Until this week, Microsoft officials presented an unambiguous position on search: Microsoft is No. 3, but it would keep trying and trying until it unseated Google. To get there, Microsoft planned to pour time and money into building both its desination search (www.live.com) search and convenience search (i.e., Live Search integrated into Microsoft and third-party sites and products) offerings and strategies.
But starting this week, various Microsoft brass began spreading some very different messages about Microsoft's search ambitions. In an interview with News.com, Live Search chief Satya Nadella made it clear that Microsoft's new, nearer-term (and more attainable) target is getting its base of Live Searchers to do more searching on MSN by improving the relevance, speed and size of the Live Search index. Nadella told News.com:
"I would say that in the fall you will see us, just because these 70 million users (who have tried Live Search) today are our lowest hanging fruit in terms of being able to increase the engagement with them, that we will put a lot of energy in just marketing ourselves through MSN."
On the advertising side of the house, Microsoft, Microsoft is downplaying even more its one-time goal of catching Google. Brian McAndrews, Senior Vice President of Microsoft's Advertiser and Publisher Solutions (APS) Group, told the New York Times that Microsoft is trying to decouple online advertising from Web search. Instead of tying advertising to search results, Microsoft is proposing a new ad-measurement system called "conversion attribution," which, the Times explains
"would track all of the online places where consumers see ads and give advertisers a fuller picture of the various ways that consumers reach them. Tracking is important, because the site that gets credit for prompting a user’s visit is the one that gets paid for it."
Instead of assuming that users click on an ad because they discovered it via Google's search engine, Microsoft's contention is that people often go to an ad after seeing information elsewhere.

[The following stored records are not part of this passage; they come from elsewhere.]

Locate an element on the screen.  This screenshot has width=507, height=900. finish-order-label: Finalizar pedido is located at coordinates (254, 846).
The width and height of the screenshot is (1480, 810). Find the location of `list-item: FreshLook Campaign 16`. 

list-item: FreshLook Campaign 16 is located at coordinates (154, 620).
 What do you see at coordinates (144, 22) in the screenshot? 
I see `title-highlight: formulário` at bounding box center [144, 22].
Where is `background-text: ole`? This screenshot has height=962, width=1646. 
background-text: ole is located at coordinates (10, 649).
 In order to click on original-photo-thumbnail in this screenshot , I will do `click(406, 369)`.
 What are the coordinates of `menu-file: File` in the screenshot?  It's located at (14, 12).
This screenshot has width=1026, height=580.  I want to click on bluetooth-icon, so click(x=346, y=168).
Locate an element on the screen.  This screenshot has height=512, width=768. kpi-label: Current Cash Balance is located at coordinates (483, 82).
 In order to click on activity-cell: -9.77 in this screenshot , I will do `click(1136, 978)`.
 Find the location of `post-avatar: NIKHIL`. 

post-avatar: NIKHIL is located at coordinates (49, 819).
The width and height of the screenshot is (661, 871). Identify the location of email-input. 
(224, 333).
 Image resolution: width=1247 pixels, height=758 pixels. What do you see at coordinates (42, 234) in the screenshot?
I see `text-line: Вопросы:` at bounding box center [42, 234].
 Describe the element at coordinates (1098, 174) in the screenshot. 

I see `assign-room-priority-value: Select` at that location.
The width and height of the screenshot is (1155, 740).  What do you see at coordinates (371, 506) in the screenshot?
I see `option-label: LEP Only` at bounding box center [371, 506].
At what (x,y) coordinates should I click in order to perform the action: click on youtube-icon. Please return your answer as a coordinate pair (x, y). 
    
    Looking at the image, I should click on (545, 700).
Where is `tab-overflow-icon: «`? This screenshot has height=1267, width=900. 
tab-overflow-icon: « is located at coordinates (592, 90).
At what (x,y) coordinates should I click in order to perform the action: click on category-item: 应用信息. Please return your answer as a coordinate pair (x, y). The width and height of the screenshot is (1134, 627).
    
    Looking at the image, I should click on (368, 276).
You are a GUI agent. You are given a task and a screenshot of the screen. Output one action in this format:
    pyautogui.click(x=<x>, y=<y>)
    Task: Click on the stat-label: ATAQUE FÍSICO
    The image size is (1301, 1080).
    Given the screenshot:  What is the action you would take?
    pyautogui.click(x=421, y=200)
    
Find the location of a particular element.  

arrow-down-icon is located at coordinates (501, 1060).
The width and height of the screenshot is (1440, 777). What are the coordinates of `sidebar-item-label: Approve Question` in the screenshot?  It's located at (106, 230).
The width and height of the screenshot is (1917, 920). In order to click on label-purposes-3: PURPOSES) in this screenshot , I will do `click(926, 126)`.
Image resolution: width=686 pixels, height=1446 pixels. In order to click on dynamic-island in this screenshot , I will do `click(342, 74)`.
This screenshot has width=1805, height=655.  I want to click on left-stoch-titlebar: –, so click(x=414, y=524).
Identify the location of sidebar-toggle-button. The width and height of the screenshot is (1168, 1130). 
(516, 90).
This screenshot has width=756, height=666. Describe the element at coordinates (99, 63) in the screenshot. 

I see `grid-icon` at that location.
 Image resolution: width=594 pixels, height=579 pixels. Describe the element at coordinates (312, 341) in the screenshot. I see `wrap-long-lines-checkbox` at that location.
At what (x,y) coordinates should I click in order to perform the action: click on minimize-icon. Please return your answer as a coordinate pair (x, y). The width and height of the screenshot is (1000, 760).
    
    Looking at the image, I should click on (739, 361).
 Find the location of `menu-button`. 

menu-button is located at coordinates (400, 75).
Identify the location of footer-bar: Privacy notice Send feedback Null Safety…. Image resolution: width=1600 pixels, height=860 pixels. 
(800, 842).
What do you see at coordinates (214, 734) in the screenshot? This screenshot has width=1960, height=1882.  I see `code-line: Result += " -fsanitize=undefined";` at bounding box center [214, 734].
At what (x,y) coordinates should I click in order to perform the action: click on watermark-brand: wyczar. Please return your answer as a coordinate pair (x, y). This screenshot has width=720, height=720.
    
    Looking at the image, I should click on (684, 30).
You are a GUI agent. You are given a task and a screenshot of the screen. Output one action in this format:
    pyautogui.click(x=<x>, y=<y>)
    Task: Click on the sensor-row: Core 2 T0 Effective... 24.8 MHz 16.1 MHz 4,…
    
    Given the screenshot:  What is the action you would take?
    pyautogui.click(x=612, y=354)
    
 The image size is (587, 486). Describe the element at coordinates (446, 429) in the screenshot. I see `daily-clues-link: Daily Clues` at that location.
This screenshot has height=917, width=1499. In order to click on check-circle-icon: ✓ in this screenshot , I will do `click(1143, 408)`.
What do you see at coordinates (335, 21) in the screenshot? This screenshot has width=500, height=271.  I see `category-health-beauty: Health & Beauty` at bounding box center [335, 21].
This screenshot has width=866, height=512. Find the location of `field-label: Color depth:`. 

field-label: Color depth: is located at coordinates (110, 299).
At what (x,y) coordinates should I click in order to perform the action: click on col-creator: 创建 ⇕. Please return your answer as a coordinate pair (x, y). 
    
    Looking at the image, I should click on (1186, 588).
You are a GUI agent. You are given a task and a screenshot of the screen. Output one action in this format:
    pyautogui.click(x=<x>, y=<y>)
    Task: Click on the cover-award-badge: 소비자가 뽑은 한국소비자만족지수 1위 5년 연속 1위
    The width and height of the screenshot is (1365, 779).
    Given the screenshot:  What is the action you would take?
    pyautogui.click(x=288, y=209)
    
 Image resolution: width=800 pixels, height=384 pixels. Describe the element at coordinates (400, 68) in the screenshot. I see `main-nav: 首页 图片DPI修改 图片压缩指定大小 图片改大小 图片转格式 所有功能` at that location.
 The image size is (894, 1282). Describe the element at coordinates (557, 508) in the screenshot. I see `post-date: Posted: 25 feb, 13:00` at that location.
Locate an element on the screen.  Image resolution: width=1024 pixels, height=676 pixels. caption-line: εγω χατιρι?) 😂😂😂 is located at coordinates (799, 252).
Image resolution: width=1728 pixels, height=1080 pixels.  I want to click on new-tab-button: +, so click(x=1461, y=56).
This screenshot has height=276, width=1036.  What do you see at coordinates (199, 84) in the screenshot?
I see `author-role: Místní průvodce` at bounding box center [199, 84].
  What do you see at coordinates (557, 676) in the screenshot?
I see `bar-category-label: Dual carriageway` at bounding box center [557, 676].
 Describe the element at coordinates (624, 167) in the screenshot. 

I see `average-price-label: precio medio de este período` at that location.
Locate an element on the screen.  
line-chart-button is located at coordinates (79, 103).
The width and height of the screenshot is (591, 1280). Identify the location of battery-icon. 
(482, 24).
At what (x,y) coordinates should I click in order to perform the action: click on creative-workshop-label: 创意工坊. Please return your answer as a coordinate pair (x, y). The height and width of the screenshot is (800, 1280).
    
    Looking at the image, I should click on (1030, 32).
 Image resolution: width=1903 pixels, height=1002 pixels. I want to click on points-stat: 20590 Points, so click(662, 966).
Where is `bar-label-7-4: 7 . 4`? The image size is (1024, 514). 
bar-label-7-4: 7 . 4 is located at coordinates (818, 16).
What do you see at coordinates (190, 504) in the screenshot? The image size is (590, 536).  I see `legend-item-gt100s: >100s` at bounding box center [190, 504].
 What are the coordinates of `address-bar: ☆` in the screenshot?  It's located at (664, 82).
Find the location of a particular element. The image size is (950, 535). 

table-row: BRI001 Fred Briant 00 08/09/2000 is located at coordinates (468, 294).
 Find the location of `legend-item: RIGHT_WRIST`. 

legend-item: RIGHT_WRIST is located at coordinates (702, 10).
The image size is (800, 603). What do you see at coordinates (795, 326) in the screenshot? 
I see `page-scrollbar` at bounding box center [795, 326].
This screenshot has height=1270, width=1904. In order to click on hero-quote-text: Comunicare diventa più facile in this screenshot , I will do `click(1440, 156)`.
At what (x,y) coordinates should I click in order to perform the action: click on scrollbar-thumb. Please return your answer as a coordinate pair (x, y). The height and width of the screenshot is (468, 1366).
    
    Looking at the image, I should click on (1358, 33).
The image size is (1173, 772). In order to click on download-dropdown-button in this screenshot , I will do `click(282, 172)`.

The Atlas division of Microsoft's aQuantive subsidiary will allow advertisers to see "a log of all the places on the Internet where people see ads before going to the advertisers’ Web sites," the New York Times said. "The data is based on individual computers’ electronic signatures, not individual people."
Microsoft is not going quite so far as to say that search market share doesn't matter -- to vendors, consumers or advertisers. But company officials are definitely trying to change the way success is measured in the search space, which isn't surprising, given that Microsoft still can't seem to break the 15 percent search market share milestone.
Meanwhile, in Washington, D.C., Microsoft is attempting to change the ground rules around search in a different way -- by testifying before Congress as to why Google's proposed merger with DoubleClick is anticompetitive. Read my ZDNet blogging colleague Larry Dignan's dueling-banjos take on the Microsoft and Google testimony here.
Will any of these moves give Microsoft a leg up in the growing online-advertising space? The jury's still out on that one (pun intended).